The Korea Institute of Fusion Energy has set a new record by running at one million degrees and maintaining super-hot plasma for 30 seconds, beating its own previous record by 10 seconds.

The idea behind fusion power is to recreate the processes that take place inside the Sun. Huge gravitational forces combine with intense heat and pressure to produce a plasma, in which nuclei smash into each other at high velocity to form helium and release energy.

Tokamaks are designed to recreate this process here on Earth with a series of coils placed around a torus-shaped reactor, magnetically confining plasma heated to millions of degrees for long enough for the fusion of nuclei to occur.
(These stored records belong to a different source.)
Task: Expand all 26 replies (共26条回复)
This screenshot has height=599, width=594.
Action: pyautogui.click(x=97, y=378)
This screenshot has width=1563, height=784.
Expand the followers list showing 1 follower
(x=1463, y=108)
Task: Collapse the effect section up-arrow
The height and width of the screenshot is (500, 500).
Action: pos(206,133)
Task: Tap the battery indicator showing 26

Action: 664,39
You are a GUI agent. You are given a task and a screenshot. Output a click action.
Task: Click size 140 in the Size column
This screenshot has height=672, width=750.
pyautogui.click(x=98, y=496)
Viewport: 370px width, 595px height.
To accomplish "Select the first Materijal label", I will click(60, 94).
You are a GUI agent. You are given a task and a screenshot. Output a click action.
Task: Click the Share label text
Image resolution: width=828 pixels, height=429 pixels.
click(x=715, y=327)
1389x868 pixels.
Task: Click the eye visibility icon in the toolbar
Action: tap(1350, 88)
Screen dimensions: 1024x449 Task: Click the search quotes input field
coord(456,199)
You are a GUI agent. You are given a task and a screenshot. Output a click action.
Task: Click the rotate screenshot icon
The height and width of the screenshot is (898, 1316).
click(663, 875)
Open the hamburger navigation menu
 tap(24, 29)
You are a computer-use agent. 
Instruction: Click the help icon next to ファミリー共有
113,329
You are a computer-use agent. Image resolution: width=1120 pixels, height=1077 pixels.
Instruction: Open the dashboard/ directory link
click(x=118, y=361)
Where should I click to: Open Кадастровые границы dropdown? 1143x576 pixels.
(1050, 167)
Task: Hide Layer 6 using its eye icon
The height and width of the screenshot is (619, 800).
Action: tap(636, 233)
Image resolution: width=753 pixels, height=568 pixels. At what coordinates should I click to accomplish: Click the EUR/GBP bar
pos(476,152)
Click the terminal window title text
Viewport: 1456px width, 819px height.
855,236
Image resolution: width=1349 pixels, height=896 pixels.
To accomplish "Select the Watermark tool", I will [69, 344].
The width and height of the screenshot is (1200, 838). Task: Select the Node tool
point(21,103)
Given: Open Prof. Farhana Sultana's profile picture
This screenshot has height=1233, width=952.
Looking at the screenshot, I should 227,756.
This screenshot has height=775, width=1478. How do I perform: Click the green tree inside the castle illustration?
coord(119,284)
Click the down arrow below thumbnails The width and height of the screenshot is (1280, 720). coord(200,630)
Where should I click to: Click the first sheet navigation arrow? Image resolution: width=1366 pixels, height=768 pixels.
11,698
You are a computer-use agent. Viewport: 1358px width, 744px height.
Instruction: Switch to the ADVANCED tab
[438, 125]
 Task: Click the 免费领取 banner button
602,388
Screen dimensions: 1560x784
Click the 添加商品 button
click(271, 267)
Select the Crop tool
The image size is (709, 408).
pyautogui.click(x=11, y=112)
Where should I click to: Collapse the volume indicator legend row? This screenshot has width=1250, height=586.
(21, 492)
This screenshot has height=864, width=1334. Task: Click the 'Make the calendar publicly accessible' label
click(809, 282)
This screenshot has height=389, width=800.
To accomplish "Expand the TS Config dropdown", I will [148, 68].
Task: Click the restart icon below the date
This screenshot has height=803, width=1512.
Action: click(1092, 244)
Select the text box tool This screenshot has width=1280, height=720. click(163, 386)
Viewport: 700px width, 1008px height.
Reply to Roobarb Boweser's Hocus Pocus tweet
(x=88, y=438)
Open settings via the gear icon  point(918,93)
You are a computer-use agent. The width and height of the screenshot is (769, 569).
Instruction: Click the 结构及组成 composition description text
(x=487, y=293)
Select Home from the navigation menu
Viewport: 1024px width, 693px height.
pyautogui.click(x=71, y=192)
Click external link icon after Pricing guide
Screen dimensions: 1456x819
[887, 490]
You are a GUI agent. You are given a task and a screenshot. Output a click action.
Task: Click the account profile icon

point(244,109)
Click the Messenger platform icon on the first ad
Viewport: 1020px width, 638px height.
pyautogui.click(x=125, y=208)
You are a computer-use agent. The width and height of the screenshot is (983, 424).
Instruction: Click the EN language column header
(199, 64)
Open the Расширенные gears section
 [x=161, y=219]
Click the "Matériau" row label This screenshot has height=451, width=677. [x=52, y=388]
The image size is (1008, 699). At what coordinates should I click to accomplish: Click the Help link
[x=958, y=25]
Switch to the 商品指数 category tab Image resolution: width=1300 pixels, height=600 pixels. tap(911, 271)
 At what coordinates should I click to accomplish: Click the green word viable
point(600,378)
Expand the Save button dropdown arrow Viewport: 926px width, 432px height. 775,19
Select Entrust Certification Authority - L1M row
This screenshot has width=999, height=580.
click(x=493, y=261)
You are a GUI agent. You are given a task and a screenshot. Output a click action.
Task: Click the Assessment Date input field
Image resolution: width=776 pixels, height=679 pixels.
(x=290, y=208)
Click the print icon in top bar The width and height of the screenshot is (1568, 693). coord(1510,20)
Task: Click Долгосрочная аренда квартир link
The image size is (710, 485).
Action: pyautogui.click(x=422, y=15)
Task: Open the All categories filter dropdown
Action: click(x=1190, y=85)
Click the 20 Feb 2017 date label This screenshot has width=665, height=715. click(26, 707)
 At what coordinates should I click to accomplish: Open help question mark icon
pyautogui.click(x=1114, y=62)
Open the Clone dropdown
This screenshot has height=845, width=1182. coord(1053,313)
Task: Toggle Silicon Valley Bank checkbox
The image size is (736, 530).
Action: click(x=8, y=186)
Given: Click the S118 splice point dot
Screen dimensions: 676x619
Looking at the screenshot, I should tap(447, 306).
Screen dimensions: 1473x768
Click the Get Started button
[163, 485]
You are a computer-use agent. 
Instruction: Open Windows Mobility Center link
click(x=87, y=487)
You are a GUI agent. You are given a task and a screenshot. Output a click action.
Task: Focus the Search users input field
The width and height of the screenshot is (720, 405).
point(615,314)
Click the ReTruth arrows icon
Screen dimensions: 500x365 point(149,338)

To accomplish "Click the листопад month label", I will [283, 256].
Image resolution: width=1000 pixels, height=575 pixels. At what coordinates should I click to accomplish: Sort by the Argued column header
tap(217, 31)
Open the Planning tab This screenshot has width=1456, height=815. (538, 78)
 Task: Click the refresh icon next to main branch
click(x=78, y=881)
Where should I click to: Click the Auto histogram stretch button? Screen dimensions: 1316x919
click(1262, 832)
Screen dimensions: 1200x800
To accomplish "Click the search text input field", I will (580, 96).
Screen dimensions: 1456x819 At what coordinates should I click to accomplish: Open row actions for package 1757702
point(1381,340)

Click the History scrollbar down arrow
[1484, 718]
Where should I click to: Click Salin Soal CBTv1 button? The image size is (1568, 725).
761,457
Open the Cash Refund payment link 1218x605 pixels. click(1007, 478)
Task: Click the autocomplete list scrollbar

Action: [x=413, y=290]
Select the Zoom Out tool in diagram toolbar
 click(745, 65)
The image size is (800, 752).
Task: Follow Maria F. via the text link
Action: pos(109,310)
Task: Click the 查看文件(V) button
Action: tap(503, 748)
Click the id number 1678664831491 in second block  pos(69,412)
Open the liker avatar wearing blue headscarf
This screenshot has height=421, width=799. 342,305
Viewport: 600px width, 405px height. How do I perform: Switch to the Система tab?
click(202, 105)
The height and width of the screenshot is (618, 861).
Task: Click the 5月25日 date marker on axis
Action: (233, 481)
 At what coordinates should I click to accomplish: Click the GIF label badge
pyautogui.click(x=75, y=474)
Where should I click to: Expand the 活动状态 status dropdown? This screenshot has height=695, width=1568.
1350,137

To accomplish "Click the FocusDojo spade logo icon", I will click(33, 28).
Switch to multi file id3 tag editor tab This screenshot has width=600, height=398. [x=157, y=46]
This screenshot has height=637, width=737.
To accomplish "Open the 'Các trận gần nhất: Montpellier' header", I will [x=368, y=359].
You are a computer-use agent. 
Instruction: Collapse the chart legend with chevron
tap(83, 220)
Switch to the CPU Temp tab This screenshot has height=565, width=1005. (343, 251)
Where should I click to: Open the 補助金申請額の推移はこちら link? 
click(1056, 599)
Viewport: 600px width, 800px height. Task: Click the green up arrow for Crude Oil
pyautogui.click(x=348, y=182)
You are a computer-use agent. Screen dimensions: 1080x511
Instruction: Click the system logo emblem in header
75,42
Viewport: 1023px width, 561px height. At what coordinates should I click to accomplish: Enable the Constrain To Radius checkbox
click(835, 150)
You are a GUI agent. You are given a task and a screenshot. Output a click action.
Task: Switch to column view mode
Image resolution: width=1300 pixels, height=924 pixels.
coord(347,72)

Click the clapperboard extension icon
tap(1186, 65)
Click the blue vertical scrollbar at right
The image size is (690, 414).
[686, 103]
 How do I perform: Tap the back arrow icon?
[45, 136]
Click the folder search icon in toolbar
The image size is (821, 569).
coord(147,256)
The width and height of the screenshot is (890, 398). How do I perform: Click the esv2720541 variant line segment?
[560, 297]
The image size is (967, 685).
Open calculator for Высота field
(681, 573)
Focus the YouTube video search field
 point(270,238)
Construction was completed on the device in 2007 and it then generated its first plasma in 2008. In 2016, KSTAR claimed a world record by maintaining plasma heated to 50 million °C (90 million °F) for 70 seconds, which was outdone by China’s Experimental Advanced Superconducting Tokamak (EAST) with a 102-second effort in 2017.

This performance boost is said to be the result of further optimized magnetic field conditions and heating systems. The magazine reports that the team is is aiming to sustain the plasma for 300 seconds in 2026 through upgrades to the power source and through a tungsten diverter that will prevent a rise in temperature in the inner walls of the chamber.